常高院
出典: フリー百科事典『ウィキペディア(Wikipedia)』
常高院(じょうこういん、永禄13年〔1570年〕? - 寛永10年8月27日〔1633年9月30日〕)は、戦国時代から江戸時代の女性で、京極高次の正室である。本名は初(はつ)で、一般に「お初」という呼び名で知られる。父は浅井長政、母は織田信秀の娘お市。豊臣秀吉の側室となった淀殿は姉、徳川秀忠の正室となったお江(於江与)は妹に当たる。実子は無く、於江与の娘初姫(父は徳川秀忠。後の京極忠高室興安院)や夫高次の妹、松雲院の娘氏家古奈(父は氏家行広)らを養女とし、側室吉原(山田おな・お崎)に生まれた忠高や高政(忠高とは異腹)を養育する。
近江国小谷(現・滋賀県湖北町)に生まれる。父の長政は母の兄・信長と交戦し、小谷城は落城して父・長政は自害。以降は織田家の下で育てられたが、本能寺の変で信長が家臣の明智光秀に討たれたため、母のお市は織田家の家臣・柴田勝家と再婚し、越前国北ノ庄城へ移る。勝家は信長の後継者を巡る清洲会議がきっかけで羽柴秀吉と対立していたが、1583年(天正11年)の賤ヶ岳の合戦で勝家は秀吉に破れ、北ノ庄城の落城時にお市は勝家とともに自害した。初らは秀吉に保護され、1587年(天正15年)に京極高次と結婚する。秀吉の死後に五奉行の石田三成と五大老の徳川家康が対立し、1600年(慶長5年)に三成らが挙兵すると、京極家は一時三成方に付くが、関ヶ原の戦いでは大津城に籠城して東軍に属する。

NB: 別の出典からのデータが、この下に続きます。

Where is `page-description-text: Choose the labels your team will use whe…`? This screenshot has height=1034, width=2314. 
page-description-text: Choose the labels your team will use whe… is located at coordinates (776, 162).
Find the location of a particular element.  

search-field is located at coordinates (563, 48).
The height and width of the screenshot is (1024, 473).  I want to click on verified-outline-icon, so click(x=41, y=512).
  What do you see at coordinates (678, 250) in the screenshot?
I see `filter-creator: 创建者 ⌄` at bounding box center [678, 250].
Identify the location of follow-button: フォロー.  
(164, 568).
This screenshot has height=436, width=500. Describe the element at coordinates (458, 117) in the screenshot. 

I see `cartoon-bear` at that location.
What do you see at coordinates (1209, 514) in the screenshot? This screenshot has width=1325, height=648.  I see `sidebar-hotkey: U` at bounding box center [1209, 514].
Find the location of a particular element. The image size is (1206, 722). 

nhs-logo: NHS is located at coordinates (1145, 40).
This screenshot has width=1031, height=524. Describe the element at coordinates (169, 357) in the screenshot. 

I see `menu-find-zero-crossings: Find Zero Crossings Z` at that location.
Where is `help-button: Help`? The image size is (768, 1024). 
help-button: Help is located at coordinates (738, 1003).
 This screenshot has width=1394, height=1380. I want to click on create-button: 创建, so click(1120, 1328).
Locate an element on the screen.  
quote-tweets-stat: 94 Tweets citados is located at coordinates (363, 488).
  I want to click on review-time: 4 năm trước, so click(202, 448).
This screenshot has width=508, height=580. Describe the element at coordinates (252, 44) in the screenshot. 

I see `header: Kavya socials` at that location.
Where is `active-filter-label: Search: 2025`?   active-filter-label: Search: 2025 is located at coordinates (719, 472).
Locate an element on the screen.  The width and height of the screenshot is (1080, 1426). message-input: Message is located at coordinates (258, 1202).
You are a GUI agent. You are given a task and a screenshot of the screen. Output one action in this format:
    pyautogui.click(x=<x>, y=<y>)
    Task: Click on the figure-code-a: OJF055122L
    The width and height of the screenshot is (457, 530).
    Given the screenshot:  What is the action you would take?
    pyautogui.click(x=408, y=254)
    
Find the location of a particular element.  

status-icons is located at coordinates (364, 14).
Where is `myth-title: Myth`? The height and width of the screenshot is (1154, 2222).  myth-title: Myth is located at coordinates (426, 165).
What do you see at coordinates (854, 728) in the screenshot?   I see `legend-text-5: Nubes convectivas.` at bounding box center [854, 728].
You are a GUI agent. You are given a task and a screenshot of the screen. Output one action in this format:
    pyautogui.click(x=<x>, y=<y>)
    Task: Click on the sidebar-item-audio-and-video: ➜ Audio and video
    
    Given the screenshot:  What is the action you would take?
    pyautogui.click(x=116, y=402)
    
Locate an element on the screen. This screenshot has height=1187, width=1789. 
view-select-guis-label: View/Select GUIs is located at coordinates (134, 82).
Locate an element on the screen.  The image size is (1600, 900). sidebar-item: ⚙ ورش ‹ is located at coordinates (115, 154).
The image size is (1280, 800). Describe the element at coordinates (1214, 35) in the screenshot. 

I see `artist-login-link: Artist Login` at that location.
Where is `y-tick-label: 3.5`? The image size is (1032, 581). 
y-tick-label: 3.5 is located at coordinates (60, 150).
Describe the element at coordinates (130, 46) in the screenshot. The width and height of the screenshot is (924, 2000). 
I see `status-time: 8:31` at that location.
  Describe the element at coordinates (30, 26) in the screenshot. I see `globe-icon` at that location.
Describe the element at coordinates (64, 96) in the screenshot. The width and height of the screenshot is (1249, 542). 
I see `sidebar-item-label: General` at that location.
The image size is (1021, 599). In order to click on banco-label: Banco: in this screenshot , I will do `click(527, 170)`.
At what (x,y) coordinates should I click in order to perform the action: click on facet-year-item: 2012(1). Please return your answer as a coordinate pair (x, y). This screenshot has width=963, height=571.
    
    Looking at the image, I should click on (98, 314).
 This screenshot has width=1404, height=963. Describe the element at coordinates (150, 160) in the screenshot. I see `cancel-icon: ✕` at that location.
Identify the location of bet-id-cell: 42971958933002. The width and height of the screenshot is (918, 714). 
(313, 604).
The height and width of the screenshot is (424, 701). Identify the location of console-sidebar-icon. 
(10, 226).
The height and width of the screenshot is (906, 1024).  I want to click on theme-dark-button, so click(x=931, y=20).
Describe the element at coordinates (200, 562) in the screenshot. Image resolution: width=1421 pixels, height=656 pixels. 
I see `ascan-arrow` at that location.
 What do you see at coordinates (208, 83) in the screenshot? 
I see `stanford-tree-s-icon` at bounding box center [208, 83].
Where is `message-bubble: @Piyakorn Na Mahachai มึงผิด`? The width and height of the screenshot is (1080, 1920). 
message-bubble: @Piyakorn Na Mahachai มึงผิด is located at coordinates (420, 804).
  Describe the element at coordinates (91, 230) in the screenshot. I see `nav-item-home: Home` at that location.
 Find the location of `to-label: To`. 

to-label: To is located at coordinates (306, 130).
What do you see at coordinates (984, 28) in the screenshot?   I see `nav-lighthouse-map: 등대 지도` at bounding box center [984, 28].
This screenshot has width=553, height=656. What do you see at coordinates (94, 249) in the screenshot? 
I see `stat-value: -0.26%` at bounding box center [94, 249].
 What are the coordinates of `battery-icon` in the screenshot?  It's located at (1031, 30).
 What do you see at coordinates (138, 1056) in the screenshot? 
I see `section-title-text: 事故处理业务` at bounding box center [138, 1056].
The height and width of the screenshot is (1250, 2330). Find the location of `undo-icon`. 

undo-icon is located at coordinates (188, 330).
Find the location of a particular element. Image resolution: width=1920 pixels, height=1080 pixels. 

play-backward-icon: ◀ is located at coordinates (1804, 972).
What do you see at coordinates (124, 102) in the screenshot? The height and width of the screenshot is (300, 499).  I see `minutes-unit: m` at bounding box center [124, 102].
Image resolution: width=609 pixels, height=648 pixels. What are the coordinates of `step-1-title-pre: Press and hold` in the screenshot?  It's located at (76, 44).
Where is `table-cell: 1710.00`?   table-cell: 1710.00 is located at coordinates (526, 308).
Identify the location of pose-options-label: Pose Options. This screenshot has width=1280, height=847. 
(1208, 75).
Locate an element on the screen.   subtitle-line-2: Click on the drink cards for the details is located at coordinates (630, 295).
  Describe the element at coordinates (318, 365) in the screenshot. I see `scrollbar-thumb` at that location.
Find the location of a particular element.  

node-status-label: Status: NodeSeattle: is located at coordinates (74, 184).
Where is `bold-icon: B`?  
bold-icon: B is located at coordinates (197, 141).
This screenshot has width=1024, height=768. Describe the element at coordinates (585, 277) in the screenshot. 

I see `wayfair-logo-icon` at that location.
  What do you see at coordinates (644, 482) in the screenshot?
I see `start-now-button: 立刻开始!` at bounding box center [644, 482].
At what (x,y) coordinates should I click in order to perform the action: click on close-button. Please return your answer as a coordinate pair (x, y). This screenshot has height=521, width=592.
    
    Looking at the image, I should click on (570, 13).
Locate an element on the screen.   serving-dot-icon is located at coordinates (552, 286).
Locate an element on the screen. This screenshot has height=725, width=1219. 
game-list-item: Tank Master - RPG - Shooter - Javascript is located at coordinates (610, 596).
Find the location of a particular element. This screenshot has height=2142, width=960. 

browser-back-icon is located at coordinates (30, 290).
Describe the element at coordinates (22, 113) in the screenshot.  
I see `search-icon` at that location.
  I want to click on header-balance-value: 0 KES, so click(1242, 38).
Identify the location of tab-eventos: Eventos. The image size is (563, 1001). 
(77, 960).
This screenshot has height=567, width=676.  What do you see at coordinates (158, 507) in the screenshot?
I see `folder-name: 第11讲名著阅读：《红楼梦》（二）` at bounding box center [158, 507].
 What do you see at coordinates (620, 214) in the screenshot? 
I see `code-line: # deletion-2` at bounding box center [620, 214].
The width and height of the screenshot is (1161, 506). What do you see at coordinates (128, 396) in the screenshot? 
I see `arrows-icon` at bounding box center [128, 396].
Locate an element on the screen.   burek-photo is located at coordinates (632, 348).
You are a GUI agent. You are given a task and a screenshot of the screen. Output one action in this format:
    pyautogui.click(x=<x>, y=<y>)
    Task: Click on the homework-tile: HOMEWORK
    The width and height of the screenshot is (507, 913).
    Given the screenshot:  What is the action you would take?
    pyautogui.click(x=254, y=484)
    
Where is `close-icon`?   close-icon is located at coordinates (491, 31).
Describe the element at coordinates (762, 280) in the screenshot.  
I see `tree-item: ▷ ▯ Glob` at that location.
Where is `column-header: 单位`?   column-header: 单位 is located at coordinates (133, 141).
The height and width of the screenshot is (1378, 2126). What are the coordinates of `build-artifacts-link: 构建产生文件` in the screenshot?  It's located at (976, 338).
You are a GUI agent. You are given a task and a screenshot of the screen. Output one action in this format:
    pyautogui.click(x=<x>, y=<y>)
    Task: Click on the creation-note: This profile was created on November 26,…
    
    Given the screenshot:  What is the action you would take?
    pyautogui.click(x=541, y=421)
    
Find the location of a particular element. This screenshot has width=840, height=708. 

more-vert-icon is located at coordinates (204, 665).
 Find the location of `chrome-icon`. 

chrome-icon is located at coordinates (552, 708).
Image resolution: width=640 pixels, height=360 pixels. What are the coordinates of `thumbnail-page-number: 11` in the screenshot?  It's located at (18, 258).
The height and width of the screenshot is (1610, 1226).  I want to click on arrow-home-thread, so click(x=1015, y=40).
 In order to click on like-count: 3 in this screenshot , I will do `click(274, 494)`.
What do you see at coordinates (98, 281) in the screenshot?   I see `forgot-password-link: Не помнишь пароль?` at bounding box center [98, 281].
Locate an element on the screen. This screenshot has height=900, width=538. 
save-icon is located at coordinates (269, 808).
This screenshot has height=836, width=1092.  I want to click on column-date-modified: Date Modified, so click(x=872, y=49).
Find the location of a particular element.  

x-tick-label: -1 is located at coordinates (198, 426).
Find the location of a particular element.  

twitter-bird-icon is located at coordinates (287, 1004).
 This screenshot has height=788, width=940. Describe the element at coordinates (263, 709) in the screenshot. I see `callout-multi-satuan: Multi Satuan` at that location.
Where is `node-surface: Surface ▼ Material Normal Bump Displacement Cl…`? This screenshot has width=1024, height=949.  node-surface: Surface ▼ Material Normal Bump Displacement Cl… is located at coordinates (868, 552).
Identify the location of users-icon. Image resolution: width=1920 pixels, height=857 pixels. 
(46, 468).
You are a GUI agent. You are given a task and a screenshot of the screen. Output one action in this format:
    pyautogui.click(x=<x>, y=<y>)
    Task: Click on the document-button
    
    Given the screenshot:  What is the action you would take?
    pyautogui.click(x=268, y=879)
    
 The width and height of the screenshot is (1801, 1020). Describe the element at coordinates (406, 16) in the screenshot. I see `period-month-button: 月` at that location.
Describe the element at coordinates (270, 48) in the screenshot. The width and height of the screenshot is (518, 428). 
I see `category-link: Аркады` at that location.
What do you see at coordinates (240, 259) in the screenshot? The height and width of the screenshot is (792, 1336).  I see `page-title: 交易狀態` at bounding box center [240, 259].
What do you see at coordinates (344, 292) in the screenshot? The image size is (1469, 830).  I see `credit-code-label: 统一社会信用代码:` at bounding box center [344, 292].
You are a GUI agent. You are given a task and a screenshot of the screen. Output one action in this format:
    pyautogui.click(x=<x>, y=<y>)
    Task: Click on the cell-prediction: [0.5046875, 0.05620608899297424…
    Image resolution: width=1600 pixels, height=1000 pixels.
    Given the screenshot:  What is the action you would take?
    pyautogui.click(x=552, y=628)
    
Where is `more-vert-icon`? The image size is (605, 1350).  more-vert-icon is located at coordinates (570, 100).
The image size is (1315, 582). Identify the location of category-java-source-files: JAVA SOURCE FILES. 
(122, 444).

1609年(慶長14年)、夫の高次が亡くなると剃髪出家して常高院と号す。この頃から甥の秀頼と家康の対立が露呈するようになり、常高院は豊臣(羽柴)方の使者として仲介に奔走し、両家の和議実現に尽力した。1615年(慶長20年)、大坂夏の陣で豊臣家が滅亡すると、秀頼の娘(後の天秀尼)の助命を家康に嘆願したとも言われている。1633年(寛永10年)に江戸で死去、享年64。
墓所は福井県小浜市の常高寺。墓所は、常高院永昌尼公の石塔を中心に、尼公に仕えていた尼僧たちの石塔が会席する形をとって並んでいる。同寺には常高院の肖像画も伝わっている。